== MATERIAL FOR THE TASK ==
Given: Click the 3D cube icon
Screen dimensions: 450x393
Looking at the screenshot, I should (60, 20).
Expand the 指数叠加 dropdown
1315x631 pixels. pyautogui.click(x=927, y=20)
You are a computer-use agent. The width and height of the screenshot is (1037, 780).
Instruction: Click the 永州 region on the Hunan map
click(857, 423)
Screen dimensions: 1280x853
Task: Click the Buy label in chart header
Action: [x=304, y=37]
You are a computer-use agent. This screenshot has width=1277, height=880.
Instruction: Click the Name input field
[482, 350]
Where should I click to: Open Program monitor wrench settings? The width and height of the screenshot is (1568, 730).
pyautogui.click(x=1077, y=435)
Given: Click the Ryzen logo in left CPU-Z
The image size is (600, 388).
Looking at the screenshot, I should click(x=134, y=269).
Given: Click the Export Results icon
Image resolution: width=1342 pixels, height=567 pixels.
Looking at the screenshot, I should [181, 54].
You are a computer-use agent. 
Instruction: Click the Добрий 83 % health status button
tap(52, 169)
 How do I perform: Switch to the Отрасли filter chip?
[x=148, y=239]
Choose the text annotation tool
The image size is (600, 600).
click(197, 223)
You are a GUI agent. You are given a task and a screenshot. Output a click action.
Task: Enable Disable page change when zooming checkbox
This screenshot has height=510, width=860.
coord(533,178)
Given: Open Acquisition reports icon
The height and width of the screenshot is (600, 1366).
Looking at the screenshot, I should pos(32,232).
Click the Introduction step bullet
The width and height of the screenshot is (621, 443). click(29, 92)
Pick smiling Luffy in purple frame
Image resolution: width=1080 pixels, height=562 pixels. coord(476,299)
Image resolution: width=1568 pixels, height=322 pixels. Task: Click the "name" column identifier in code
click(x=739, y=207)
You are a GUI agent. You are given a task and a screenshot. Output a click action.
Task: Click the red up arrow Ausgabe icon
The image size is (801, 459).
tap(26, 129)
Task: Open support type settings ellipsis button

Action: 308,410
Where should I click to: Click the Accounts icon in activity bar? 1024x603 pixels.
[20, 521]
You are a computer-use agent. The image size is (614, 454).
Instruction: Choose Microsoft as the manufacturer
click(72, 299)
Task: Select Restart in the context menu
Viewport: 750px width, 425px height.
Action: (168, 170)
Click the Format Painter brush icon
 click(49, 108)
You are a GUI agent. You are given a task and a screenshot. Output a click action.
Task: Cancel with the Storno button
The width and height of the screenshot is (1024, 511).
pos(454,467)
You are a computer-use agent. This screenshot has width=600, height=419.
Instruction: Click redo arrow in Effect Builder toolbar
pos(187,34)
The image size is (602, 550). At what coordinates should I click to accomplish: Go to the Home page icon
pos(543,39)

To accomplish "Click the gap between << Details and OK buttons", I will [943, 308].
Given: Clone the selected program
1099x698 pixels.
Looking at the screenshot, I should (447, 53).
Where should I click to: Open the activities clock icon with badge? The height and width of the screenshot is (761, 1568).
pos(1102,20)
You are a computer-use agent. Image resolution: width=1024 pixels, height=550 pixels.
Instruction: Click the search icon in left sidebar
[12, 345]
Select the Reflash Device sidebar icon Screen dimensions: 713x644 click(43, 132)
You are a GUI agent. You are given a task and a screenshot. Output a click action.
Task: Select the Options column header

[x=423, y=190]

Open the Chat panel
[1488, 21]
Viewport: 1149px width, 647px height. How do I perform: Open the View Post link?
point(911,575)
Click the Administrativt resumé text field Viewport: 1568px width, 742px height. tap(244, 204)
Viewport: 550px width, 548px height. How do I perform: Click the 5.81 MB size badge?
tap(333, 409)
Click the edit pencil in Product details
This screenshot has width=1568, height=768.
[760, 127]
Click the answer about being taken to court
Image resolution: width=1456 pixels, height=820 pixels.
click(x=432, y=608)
===
Copy the lines above exactly, beginning at the line that has "Given: Click the Ryzen logo in left CPU-Z" and stopping after the line that has "Given: Open Acquisition reports icon", and omit the rest.

Given: Click the Ryzen logo in left CPU-Z
The image size is (600, 388).
Looking at the screenshot, I should click(x=134, y=269).
Given: Click the Export Results icon
Image resolution: width=1342 pixels, height=567 pixels.
Looking at the screenshot, I should [181, 54].
You are a computer-use agent. 
Instruction: Click the Добрий 83 % health status button
tap(52, 169)
 How do I perform: Switch to the Отрасли filter chip?
[x=148, y=239]
Choose the text annotation tool
The image size is (600, 600).
click(197, 223)
You are a GUI agent. You are given a task and a screenshot. Output a click action.
Task: Enable Disable page change when zooming checkbox
This screenshot has height=510, width=860.
coord(533,178)
Given: Open Acquisition reports icon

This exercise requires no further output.